Les changements climatiques ont augmenté la vulnérabilité des fermiers pauvres dans les régions pluviales, ainsi que des populations qui en dépendent. Une attention particulière doit être accordée à la production de plantes plus résistantes à la sécheresse, au sel et absorbant moins d'eau qui atteignent leur maturité dans une période courte. Il faudrait améliorer la gestion durable des terres et des forêts pour remplacer les coupes et les brûlis, et les activités de la recherche devraient être axées sur l'amélioration de la productivité dans les systèmes écologiques complexes des petits agriculteurs. Ce type de recherche devrait être considéré comme un bien public mondial et soutenu par des fonds publics, et les pauvres devraient pouvoir accéder gratuitement aux résultats. Un tel investissement permettra de réduire l'aide humanitaire par la suite. L'augmentation de la productivité doit être suffisamment rapide pour faire baisser les prix, ce qui améliorera l'accès des populations urbaines pauvres aux denrées disponibles au moment où l'Afrique connaít une urbanisation rapide. Pour ce faire, il faut augmenter la productivité des petits agriculteurs afin de relever leurs revenus, même si les prix baissent.

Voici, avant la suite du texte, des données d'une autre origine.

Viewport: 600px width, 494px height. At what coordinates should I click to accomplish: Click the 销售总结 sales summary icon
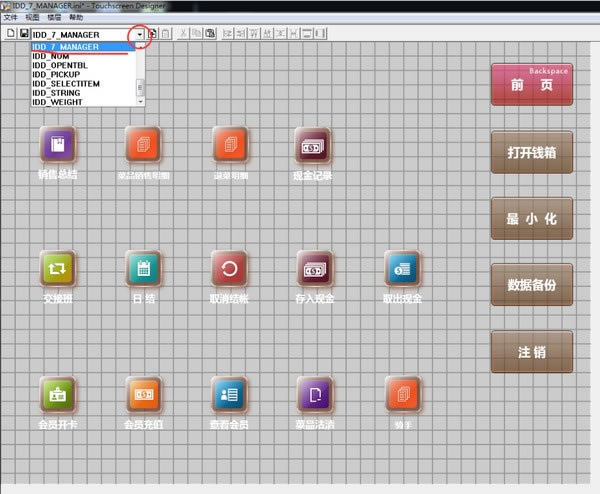pyautogui.click(x=57, y=145)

Les chercheurs peuvent également améliorer la qualité nutritionnelle des cultures vivrières, comme ils l'ont fait en enrichissant le riz en vitamine A. Les forêts, ainsi que les pêches en mer et en eau douce sont des questions qui méritent aussi d'êtres examinées. Il est aussi important d'augmenter les investissements dans la recherche à haut risque. Par exemple, l'étude des caractéristiques biochimiques des mangroves qui leur permettent de prospérer dans l'eau salée pourrait ouvrir des possibilités pour d'autres plantes.

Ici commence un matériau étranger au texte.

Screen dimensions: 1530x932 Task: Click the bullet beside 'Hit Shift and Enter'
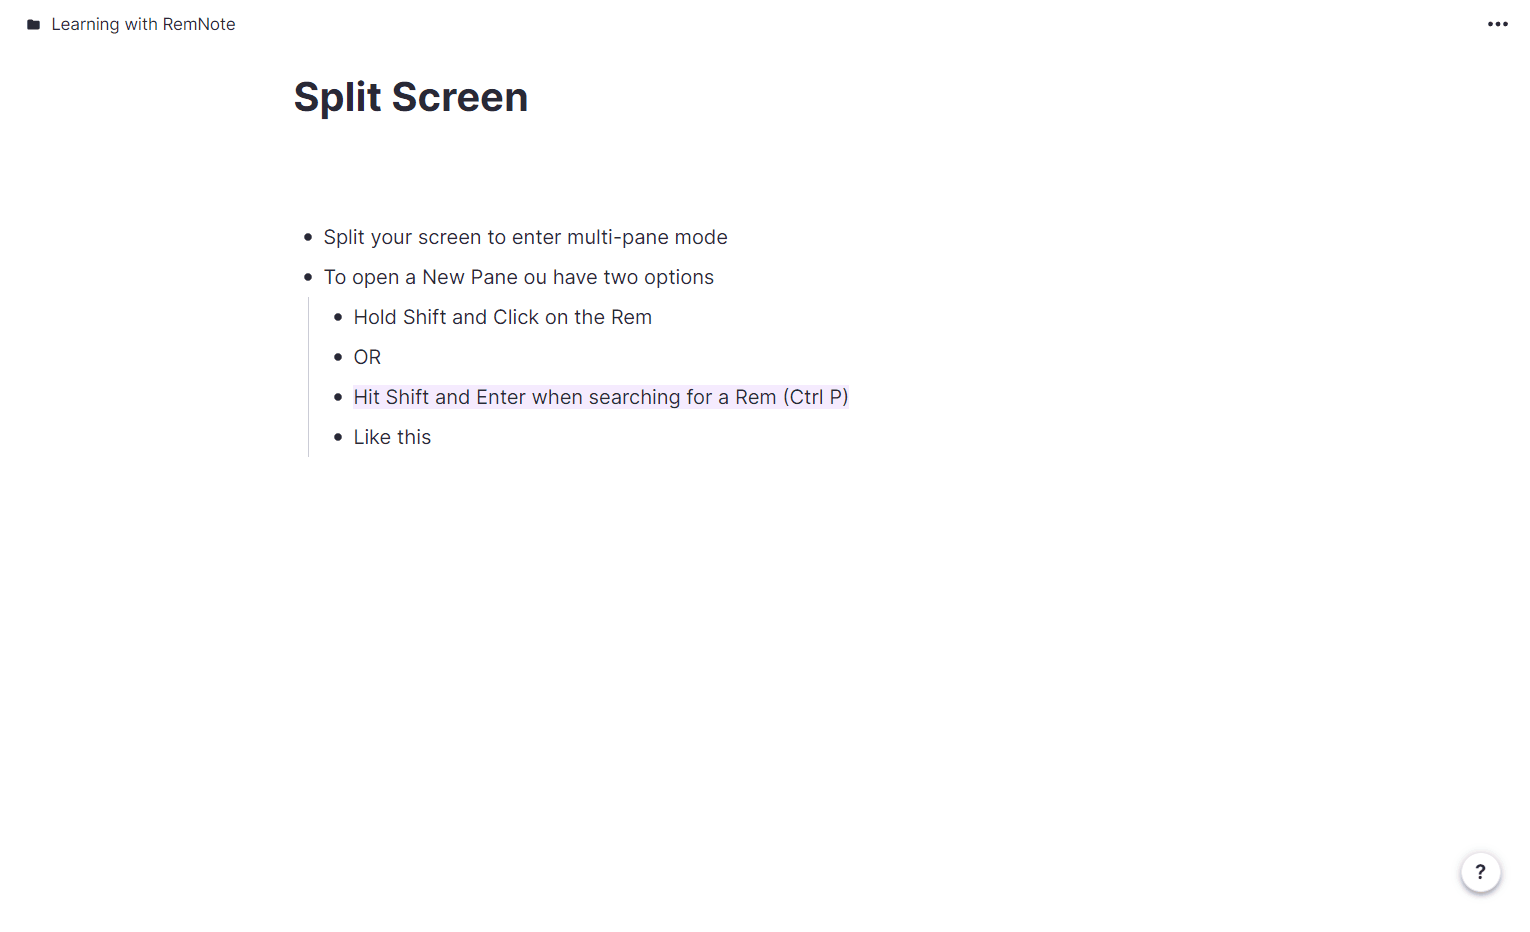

Des travaux de recherche sont également nécessaires pour mettre au point des techniques visant à diminuer les pertes après récolte et à améliorer les conditions d'entreposage et de transport ainsi que la qualité nutritionnelle des aliments de base. Ces mesures pourraient aider bon nombre des personnes qui souffrent de la faim dans les villes.
Étant donné qu'il n'est pas possible d'assurer l'autosuffisance alimentaire pour chaque pays, nous devons maintenir un système commercial international équitable qui permet l'accès aux produits alimentaires et qui allège la flambée des prix des denrées alimentaires et des cultures vivrières sur les marchés internationaux. Nous devons convaincre les gouvernements des pays riches de maintenir des stocks de réserve et d'assurer des quantités suffisantes de nourriture pour l'aide humanitaire qui continuera inévitablement d'être nécessaire dans les divers « points chauds » de la planète, en particulier en Afrique.

UN APPEL A L'ACTION

C'est une honte que malgré l'engagement de la communauté mondiale de réduire de moitié d'ici à 2015 le nombre de personnes qui souffrent de la faim, leur nombre continue d'augmenter. C'est une honte que dans ce monde productif et interdépendant, un milliard de personnes souffrent de la faim. Nous savons que bon nombre d'entre elles vivent en Afrique et que les effets des changements climatiques exacerbent la gravité des défis auxquels est confronté ce continent. Nous avons donc le devoir d'aider l'Afrique à résoudre ce problème. Mais les problèmes africains nécessiteront des solutions africaines. Les anciens dirigeants africains respectés, comme ceux qui ont reçu le prix Mo Ibrahim, devraient appeler leurs collègues à mettre de côté leurs différences et à coopérer entre eux et avec d'autres pays et institutions afin de mener à bien quelques-unes des mesures susmentionnées.

L'Afrique, qui a vu naítre l'espèce humaine, ne courbera pas l'échine. Grâce au talent africain - et avec l'aide d'un monde humain et généreux - l'Afrique pourra relever les défis posés par les changements climatiques.